O que permanece incerto é a compreensão total das alterações a longo prazo, uma vez que os períodos de acompanhamento foram limitados em muitos dos principais estudos aleatorizados. A evidência é limitada quanto à correlação entre as mudanças medidas no tónus muscular e melhorias substanciais na funcionalidade diária ou na qualidade de vida global durante o período do estudo.
Evidência para o Uso na Espasticidade por Lesão Vertebromedular (LVM)
A investigação sobre o Baclon no contexto da espasticidade associada a Lesão Vertebromedular (LVM) inclui ECAs de curta duração, particularmente os que utilizam estudos cruzados (crossover), e um volume significativo de dados observacionais de longo prazo para a forma intratecal. Os estudos observaram populações de adultos e adolescentes com espasticidade crónica após LVM. A investigação analisou resultados que captam fases de maior atividade sintomática, tais como a taxa de espasmos e a hipertonia muscular (rigidez muscular excessiva).
A evidência é limitada no que toca a estudos aleatorizados de longo prazo que comparem diretamente a forma oral do Baclon com outros compostos disponíveis para a espasticidade na LVM. Além disso, o foco dos estudos de longa duração centrou-se frequentemente na estabilidade da dosagem e em questões relacionadas com o dispositivo, em vez de medidas de resultados funcionais detalhadas e contínuas.

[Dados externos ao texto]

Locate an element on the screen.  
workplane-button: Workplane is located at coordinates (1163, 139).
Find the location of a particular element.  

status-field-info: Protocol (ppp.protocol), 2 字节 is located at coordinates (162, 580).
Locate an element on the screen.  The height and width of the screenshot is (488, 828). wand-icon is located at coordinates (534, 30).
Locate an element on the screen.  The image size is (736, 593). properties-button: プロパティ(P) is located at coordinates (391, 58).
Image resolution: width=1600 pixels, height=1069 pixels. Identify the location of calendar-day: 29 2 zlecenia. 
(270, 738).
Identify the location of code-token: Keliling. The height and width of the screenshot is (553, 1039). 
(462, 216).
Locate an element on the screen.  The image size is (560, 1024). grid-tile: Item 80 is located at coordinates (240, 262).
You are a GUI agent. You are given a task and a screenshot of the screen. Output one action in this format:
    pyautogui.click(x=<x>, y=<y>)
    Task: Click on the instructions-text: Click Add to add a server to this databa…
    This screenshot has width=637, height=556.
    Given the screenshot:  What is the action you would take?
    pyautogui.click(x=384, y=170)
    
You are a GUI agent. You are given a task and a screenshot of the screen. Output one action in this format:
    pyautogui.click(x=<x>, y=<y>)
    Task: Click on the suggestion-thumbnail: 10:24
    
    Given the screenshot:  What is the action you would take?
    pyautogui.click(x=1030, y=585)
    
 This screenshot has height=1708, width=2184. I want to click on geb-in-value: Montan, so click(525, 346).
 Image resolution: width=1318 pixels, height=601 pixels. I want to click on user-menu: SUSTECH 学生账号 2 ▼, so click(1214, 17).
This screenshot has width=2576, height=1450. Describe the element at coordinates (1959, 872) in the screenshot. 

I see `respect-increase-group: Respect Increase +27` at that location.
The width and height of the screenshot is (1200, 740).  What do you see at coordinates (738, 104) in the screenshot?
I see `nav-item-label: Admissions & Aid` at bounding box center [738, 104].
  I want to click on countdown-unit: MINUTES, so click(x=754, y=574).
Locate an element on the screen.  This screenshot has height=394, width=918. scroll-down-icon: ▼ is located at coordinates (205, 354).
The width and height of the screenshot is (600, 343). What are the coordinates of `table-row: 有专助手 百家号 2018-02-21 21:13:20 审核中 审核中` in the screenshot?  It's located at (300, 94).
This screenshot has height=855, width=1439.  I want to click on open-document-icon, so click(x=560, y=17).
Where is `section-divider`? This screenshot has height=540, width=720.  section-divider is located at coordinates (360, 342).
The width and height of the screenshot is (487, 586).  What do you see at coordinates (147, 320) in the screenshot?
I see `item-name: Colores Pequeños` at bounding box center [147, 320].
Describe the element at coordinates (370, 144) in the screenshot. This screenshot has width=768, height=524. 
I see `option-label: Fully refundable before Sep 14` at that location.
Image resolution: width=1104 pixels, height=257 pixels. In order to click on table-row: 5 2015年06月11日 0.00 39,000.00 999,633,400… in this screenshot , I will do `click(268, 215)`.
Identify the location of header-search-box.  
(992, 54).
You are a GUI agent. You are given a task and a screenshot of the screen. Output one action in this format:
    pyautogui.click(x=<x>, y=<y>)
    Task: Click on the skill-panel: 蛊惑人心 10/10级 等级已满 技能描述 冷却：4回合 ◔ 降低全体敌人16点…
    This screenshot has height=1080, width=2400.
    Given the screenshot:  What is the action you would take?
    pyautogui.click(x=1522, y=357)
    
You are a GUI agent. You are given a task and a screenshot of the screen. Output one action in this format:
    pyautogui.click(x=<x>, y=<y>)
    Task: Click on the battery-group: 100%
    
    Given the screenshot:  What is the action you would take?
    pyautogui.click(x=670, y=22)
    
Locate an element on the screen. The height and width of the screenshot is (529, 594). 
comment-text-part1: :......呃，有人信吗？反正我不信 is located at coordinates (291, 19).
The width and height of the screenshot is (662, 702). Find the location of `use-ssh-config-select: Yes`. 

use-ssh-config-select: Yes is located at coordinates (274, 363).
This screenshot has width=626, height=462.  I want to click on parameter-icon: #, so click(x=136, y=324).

Evidência para o Uso em Espasticidade Grave de Origem Cerebral
A base de evidência para a espasticidade grave de origem cerebral, que abrange condições como Acidente Vascular Cerebral (AVC), Traumatismo Cranioencefálico (TCE) e Paralisia Cerebral (PC), assenta principalmente em estudos não aleatorizados e análises retrospetivas. Os resultados descrevem padrões relacionados com as alterações medidas na rigidez muscular, o que contribui para compreender como os doentes e os seus cuidadores relataram a sua experiência em tarefas quotidianas, tais como sentar-se e realizar transferências. No entanto, as conclusões foram mistas e altamente variáveis devido à diversidade das condições neurológicas subjacentes estudadas.
Investigação a Longo Prazo e Durabilidade do Acompanhamento
Diversos estudos exploraram as alterações dos sintomas a longo prazo, especialmente no que diz respeito ao uso contínuo do sistema intratecal, onde os doentes foram observados durante vários anos. Os efeitos a longo prazo não estão totalmente estabelecidos por evidência aleatorizada de alto nível. Embora a investigação descreva o uso contínuo e a consistência observada na dosagem para muitos doentes, ainda estão a surgir dados relativos aos resultados funcionais a longo prazo em medidas de independência funcional.
Lacunas e Incertezas na Investigação
As limitações da investigação incluem o facto de a duração do acompanhamento ter sido limitada para muitos resultados funcionais, e os resultados aplicam-se apenas às populações estudadas. Falta evidência comparativa para a formulação oral face a todos os outros agentes antiespásticos em estudos aleatorizados de longo prazo em todas as indicações.